#### What the task asks
Arrange the items, starting with the line containing "Start bar replay" and going on through the line containing "click(x=854, y=443)", as a JSON list of strings with one string per line and blank lines omitted.

(Text and item location entries)
+===+

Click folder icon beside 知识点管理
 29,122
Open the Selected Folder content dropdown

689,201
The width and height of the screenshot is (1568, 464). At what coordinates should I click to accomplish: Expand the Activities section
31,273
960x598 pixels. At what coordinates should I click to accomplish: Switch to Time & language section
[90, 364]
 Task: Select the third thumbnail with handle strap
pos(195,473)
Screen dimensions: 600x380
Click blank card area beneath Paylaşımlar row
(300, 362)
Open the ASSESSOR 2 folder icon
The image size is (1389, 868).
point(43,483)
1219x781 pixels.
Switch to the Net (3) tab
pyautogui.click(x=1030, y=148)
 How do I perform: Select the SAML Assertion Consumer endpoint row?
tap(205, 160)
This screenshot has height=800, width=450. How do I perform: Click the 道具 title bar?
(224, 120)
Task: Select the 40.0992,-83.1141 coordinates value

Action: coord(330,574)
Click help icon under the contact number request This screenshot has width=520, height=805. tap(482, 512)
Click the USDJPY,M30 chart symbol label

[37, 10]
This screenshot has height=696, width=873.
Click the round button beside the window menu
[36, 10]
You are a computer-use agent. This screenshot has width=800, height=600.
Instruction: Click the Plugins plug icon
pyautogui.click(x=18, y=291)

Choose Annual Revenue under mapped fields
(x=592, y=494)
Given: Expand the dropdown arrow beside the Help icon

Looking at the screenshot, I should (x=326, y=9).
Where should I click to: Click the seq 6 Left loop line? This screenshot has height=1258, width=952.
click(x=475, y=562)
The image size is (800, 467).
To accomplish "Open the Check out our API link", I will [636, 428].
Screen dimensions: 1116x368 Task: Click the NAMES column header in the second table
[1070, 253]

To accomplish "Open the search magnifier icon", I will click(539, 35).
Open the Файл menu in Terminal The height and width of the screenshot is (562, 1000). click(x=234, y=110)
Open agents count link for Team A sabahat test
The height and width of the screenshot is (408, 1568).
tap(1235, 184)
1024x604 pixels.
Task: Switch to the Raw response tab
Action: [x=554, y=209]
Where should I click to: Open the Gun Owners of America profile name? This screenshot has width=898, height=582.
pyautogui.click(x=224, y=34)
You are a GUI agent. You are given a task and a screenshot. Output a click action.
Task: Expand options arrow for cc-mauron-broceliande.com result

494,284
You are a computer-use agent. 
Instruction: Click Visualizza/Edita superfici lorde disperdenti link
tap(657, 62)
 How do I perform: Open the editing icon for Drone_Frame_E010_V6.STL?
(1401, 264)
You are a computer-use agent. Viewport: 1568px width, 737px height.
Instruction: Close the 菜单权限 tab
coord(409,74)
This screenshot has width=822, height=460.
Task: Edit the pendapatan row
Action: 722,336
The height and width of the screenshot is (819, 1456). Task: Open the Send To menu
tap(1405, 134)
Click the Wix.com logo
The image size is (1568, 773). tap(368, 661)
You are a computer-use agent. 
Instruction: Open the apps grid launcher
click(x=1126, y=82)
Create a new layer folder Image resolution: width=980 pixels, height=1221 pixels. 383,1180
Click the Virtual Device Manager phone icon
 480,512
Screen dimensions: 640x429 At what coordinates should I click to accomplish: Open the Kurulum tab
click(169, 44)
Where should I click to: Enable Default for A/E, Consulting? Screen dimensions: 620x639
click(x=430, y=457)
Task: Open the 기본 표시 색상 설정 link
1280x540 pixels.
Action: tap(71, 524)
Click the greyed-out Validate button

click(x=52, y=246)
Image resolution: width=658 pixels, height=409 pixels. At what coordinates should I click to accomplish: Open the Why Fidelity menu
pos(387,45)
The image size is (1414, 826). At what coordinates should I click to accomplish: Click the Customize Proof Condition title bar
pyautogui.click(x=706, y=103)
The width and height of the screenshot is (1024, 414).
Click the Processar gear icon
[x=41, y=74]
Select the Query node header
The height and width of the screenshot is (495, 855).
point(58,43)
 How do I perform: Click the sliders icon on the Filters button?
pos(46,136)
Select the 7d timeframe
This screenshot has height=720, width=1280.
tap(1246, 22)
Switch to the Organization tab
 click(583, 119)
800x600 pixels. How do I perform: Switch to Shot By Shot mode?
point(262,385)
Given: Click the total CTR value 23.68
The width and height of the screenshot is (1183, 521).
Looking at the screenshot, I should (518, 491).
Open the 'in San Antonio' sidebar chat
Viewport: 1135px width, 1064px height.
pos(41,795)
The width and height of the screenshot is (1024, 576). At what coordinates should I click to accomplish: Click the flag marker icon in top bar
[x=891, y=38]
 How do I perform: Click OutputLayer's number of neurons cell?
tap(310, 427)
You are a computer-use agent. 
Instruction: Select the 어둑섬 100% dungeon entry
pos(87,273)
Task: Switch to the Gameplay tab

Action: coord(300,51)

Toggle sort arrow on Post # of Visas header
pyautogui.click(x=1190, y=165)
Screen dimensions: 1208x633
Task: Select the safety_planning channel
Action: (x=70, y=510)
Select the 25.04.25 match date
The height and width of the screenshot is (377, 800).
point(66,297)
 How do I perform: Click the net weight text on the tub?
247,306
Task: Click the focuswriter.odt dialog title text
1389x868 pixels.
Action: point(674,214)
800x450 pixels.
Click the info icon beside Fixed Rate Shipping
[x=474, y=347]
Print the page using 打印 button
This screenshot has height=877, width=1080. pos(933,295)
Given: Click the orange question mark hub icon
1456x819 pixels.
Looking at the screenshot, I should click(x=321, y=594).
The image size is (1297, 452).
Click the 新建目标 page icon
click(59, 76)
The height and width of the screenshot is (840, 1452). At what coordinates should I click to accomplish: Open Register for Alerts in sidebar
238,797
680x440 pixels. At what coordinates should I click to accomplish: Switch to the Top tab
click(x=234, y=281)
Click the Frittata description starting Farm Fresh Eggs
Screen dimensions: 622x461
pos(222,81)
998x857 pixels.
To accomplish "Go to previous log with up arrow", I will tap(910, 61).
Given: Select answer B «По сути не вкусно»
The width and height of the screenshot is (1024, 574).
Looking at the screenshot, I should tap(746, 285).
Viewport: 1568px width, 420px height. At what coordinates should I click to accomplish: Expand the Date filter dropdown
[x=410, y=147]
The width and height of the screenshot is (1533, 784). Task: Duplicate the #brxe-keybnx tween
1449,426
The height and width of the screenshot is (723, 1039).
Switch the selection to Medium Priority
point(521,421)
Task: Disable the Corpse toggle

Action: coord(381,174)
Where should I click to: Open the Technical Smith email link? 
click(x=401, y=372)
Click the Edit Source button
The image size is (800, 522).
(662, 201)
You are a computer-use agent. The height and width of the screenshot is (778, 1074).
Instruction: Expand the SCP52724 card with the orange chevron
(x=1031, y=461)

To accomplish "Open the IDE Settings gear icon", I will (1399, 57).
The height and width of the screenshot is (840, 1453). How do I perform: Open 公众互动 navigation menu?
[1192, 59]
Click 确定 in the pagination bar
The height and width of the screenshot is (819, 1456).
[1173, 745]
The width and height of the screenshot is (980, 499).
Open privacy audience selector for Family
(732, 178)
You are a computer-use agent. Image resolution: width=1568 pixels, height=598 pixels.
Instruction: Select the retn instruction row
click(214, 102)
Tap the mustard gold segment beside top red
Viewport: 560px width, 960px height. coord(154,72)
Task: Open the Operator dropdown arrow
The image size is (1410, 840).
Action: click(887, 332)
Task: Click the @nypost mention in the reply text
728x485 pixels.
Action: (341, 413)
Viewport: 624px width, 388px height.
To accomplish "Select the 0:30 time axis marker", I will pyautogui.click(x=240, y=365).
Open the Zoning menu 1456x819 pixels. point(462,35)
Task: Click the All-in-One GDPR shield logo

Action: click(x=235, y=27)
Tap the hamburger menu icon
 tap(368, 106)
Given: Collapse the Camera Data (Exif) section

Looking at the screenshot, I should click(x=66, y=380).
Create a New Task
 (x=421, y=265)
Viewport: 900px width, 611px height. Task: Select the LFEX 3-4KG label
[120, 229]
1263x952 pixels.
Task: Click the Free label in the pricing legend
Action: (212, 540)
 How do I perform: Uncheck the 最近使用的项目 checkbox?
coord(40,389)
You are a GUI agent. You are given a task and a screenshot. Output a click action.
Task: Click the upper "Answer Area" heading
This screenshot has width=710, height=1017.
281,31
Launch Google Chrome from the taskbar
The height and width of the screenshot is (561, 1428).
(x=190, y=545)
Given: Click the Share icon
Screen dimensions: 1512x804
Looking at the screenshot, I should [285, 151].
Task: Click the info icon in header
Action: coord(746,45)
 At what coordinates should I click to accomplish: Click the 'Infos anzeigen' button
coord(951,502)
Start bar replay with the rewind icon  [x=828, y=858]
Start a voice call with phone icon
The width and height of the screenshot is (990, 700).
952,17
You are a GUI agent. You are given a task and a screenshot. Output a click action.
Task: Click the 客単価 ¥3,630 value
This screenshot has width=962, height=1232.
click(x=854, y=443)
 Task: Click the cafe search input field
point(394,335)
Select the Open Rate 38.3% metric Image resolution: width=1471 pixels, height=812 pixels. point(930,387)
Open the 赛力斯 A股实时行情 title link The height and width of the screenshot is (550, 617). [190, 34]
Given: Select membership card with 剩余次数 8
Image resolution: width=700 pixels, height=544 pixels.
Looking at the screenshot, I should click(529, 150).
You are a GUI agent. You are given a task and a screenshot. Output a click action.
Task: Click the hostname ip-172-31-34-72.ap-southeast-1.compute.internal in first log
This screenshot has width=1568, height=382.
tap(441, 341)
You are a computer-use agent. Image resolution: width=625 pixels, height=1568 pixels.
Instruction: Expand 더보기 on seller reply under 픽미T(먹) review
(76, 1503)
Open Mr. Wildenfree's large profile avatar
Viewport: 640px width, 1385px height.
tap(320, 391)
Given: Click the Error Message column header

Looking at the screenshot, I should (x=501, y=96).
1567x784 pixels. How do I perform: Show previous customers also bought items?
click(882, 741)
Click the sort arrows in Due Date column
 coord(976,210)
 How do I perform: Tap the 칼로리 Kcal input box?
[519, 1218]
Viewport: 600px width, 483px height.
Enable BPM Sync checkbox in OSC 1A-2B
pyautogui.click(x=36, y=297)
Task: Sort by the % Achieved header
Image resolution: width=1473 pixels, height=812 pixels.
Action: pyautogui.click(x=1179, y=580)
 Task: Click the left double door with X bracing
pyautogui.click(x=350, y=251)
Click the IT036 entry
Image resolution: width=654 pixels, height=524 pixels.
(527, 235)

+===+

#### The reply
[
  "Start bar replay with the rewind icon  [x=828, y=858]",
  "Start a voice call with phone icon",
  "The width and height of the screenshot is (990, 700).",
  "952,17",
  "You are a GUI agent. You are given a task and a screenshot. Output a click action.",
  "Task: Click the 客単価 ¥3,630 value",
  "This screenshot has width=962, height=1232.",
  "click(x=854, y=443)"
]